Monday, November 19, 2007

the realm of fantasy

a bunch of bloggers have posted about abu aardvark's report of steven biddle's recent talk at george washington university. biddle is one of general petraeus' military strategists. as the aardvark reports:
Overall, he presented a rosier portrait than I would have, based on his recent ten day visit to Iraq, but he's a serious guy so I take him seriously - though I noticed that he concentrated almost exclusively on the local level progress and hardly mentioned Maliki or the national political level at all. Without getting in to his arguments or my reservations, I just wanted to lay out Biddle's best case scenario as he presented it: if everything goes right and if the US continues to "hit the lottery" with the spread of local ceasefires and none of a dozen different spoilers happens, then a patchwork of local ceasefires between heavily armed, mistrustful communities could possibly hold if and only if the US keeps 80,000-100,000 troops in Iraq for the next twenty to thirty years. And that's the best case scenario of one of the current strategy's smartest supporters.

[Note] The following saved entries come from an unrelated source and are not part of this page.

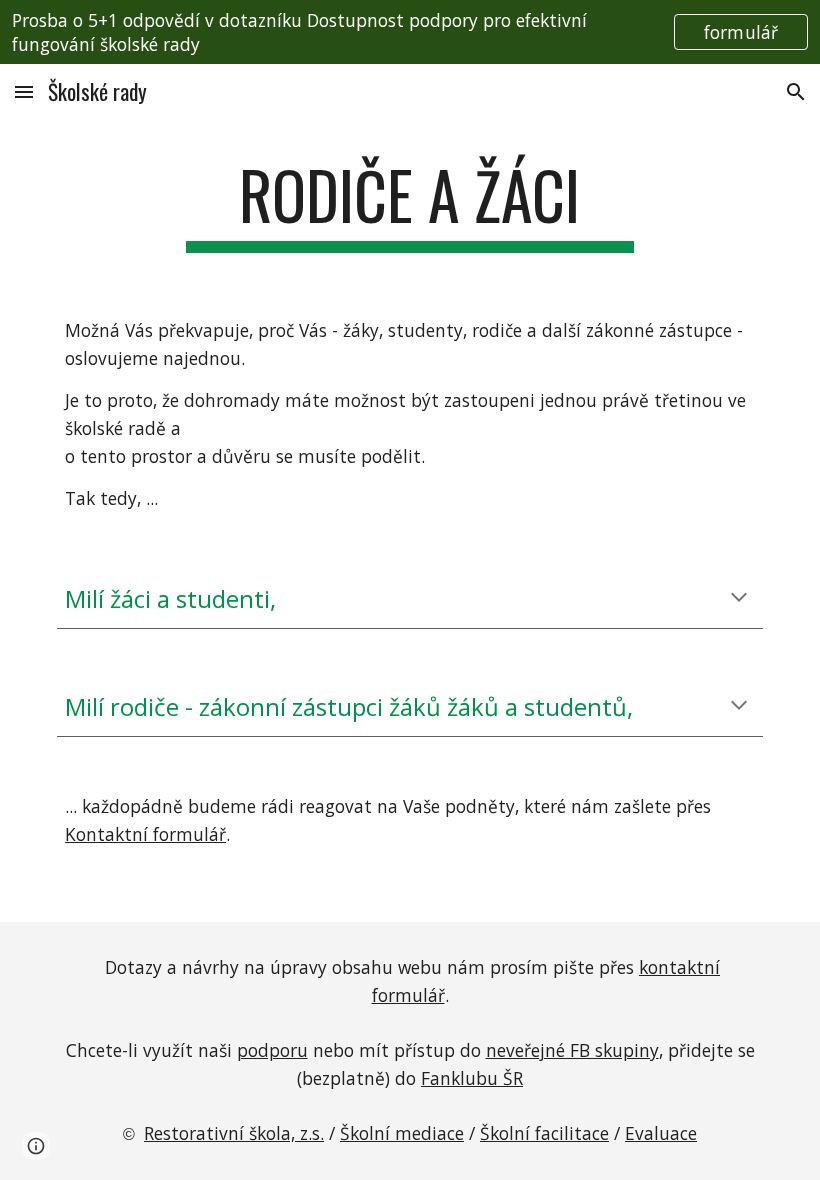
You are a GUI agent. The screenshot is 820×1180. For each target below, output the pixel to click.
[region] (410, 32)
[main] (410, 204)
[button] (24, 91)
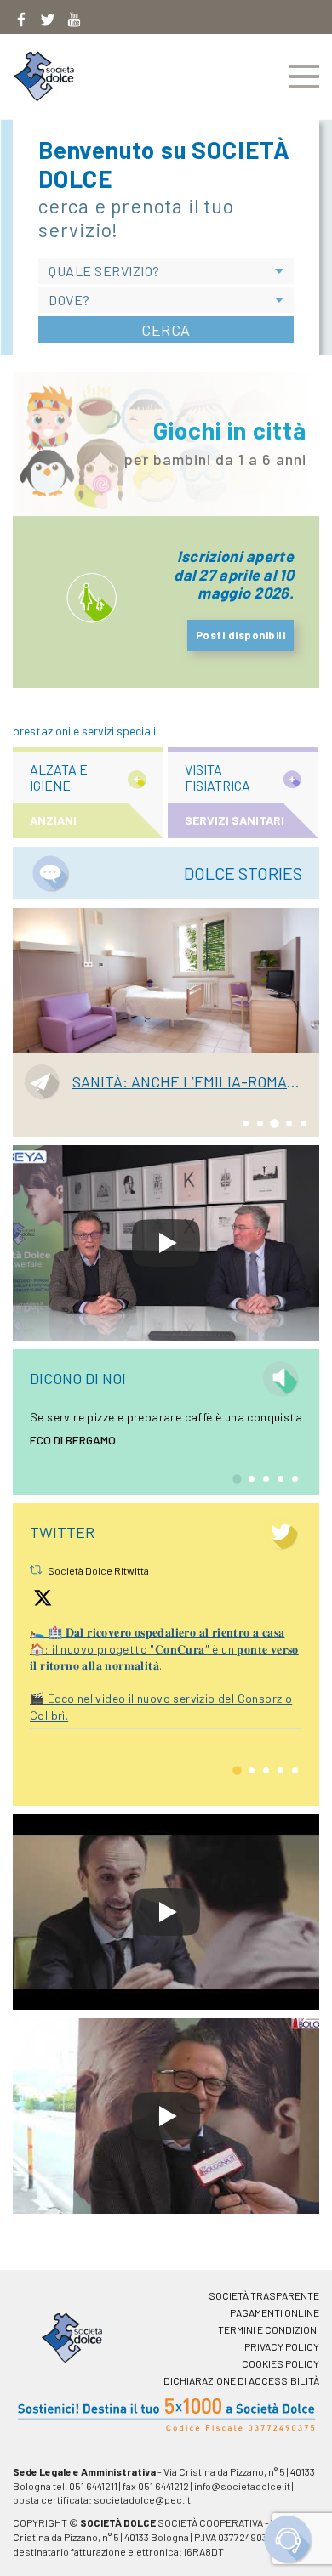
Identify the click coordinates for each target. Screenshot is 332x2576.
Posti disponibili (241, 635)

Man.
it's become pretty clear that the purpose of the american military presence in iraq is having an american military presence in iraq. there doesn't seem to be any consistent goal other than that any more. which is why these days there's so much talk about staying and less talk about what staying is supposed to accomplish. staying is the accomplishment; it's the end, not the means.

i also think that a twenty to thirty year presence in iraq is simply not realistic. at least you have to be completely blind to political reality if you believe that u.s. troops will be there that long. i not enough of an optimist to believe the troops will come home anytime soon, but the bottom line is that the war in iraq is extremely unpopular with the american people and it's unlikely to change so long as u.s. forces are still there. while these basic facts have not completely sunk in with the folks in washington, the american people will continue to punish their pro-war representatives at the polls until they get the message. it looks like the message wasn't heard in 2006, so there will be another beating in 2008. if they don't get the message then, expect another beating in 2010. and so on.

making plans about iraq that assume a 20+ year commitment is simply deluding themselves. the shrinking band of iraq war supporters can stretch things out, indeed they already have, but ultimately their position is untenable.